The report said "a slowing global economy may force animal protein and dairy sectors to scale back planned production increases as the year unfolds." It also raised concern for grain demand and points out the continued financial stress of American farmers.
"U.S. agricultural producers and markets are in for a challenging year with economic uncertainty," Kowalski wrote in the report.
CoBank said the agriculture sector is "still seeking relief" and adds that the poor fall weather and wet start to the year affected the Midwest and could result in "elevated risk" for some industry players.
"Until agriculture turns around for the Midwest, when it comes to grain commodities and some of the proteins and dairy, we know that there's going to be a negative impact on the ability for those local communities to generate economic growth," Kowalski said.
Rural communities are feeling the pinch as U.S. net farm income remains well under peak levels set in 2013 during record prices for some major crops.
"Fortunately, before we came through this multiyear downturn things were really good in agriculture, so that's carried over and enabled a lot of producers to cut back and weather the storm," said Kowalski. "But that will become increasingly difficult for producers ... if things are the way they have been for much longer."

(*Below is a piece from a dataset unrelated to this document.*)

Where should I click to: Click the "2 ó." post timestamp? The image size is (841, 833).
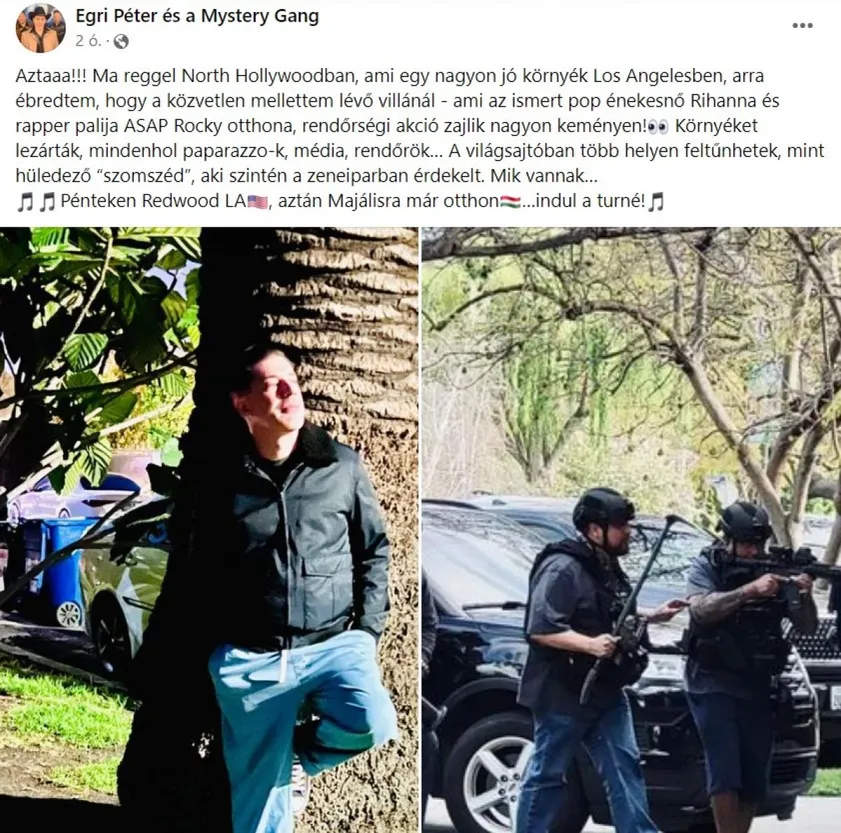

According to Kowalski, if farmers go through the growing season and see major crop prices at about the same level, that could result in more agricultural producers exiting the sector.
Dairy farms in the upper Midwest have been especially hit hard by the current agricultural downturn, and some smaller operators have been forced into Chapter 12 bankruptcy. But Kowalski said milk prices could potentially increase in the second half of the year, helping struggling dairies.
Kowalski said the dairy and protein sectors are generally more sensitive to the global economies than corn and soybeans so the current economic slowing is a concern.
"Beef is the most expensive commodity to consume," he said. "So when you're looking at a potential downturn in the global economy, beef is the most responsive to that, and then it would be pork and chicken, because of the premium nature of the prices."
About 14 percent of U.S. beef gets exported overseas, and for pork it is over 20 percent, according to the U.S. Meat Export Federation.
Kowalski said certain Asian markets such as Japan have been strong for U.S. beef, but the global slowdown threatens growth. U.S. pork exports to South Korea shattered records last year and were up 40 percent in terms of volume but could slow if consumers pull back in that market.
"There is going to have to be an adjustment, but we don't foresee it being a major step down in what we export," he said.